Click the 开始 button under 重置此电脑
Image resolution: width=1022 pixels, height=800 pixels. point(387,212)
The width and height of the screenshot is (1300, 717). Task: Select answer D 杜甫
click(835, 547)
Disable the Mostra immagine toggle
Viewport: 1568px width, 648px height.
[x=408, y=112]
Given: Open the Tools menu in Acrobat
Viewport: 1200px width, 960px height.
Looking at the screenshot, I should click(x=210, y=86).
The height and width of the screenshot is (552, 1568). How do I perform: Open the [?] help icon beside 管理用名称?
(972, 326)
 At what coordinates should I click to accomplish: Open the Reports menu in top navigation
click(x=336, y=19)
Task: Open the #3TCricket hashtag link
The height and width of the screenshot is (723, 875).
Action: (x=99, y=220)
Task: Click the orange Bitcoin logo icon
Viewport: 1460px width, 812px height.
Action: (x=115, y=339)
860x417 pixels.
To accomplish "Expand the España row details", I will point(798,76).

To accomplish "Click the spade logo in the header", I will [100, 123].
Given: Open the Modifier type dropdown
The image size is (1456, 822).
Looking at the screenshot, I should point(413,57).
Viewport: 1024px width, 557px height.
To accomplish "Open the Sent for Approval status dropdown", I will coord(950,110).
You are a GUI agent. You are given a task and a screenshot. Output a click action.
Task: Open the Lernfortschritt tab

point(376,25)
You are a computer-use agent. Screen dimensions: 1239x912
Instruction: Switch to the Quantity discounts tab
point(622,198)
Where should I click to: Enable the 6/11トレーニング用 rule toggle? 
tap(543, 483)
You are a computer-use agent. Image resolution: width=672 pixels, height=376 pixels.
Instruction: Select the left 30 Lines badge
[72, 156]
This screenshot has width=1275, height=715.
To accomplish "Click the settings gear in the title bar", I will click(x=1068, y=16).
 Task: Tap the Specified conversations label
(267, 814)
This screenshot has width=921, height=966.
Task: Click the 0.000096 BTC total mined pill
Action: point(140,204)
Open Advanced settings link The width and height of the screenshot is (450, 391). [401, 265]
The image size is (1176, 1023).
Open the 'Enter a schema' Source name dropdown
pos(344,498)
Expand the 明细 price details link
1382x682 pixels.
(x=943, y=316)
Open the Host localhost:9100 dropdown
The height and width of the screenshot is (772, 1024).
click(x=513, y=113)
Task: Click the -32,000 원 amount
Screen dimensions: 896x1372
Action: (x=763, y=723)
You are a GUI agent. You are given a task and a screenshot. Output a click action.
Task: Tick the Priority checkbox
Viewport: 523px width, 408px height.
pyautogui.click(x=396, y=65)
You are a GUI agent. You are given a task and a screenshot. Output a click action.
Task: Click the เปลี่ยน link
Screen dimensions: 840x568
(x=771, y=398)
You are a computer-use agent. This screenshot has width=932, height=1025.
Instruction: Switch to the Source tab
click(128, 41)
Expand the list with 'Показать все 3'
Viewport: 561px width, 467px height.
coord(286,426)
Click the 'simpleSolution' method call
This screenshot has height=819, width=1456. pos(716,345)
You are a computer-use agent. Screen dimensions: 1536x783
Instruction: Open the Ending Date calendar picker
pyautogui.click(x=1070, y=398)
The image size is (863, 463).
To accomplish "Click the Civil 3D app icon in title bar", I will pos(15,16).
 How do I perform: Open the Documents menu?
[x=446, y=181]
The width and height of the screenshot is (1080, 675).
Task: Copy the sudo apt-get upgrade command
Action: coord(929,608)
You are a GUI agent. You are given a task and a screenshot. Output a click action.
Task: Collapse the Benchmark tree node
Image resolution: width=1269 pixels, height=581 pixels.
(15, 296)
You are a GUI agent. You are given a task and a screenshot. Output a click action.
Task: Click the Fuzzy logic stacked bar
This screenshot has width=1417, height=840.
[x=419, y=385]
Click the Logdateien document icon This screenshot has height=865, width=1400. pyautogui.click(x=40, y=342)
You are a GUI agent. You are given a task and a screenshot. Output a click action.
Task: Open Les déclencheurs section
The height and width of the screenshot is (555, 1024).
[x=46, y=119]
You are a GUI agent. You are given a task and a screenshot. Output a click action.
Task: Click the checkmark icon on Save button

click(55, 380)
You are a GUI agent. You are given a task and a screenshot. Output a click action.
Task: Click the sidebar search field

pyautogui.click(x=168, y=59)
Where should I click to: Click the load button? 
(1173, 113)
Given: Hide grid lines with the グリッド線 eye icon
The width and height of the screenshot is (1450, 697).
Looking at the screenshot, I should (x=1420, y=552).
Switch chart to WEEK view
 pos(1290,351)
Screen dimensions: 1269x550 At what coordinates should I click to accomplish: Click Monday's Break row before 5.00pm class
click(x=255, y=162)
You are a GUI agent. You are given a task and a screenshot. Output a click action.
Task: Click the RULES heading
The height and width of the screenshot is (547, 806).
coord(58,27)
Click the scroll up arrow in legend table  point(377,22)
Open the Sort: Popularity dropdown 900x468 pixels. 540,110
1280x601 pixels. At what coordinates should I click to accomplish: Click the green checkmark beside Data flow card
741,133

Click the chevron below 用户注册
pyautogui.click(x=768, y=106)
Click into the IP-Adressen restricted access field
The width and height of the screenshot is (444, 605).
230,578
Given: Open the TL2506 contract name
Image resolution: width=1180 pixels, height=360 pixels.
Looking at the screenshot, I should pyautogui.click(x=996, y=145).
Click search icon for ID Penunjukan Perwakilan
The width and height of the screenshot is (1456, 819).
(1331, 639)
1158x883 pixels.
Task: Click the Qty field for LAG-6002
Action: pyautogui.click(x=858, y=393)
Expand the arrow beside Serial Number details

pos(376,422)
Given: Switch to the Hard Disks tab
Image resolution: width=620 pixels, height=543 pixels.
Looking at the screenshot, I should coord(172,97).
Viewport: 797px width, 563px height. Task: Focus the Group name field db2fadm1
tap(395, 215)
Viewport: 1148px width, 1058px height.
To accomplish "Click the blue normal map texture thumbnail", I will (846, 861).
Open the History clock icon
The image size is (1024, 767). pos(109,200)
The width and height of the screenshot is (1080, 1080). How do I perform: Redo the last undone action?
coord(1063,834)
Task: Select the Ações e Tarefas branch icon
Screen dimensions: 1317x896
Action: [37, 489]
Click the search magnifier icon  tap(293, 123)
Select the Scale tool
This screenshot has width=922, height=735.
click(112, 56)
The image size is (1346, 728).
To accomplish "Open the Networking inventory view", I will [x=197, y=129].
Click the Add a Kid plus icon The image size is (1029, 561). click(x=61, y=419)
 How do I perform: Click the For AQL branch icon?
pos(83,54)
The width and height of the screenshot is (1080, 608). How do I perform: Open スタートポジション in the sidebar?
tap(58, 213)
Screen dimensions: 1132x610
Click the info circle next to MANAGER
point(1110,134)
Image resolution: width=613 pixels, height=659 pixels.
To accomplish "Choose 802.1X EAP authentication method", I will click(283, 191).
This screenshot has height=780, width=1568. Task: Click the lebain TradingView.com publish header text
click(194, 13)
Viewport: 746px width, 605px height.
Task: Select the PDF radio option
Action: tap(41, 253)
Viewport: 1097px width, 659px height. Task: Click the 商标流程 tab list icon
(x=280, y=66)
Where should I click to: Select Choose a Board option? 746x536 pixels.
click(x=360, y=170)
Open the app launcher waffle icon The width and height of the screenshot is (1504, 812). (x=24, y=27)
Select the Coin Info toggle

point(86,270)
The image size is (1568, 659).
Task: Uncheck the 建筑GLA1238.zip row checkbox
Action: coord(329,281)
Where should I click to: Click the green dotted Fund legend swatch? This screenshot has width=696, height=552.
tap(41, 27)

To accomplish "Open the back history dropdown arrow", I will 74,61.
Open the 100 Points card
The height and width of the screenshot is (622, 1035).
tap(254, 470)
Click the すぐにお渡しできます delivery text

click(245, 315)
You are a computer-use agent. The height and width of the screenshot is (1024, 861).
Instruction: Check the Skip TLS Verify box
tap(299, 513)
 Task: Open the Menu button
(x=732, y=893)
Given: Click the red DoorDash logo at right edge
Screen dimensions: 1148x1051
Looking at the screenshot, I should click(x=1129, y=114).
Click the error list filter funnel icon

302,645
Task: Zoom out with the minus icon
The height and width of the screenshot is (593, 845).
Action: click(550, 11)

•••

WHAT TO DO: Your answer should be one number: how many lines of the listing include the word "title".

ANSWER SECTION: 2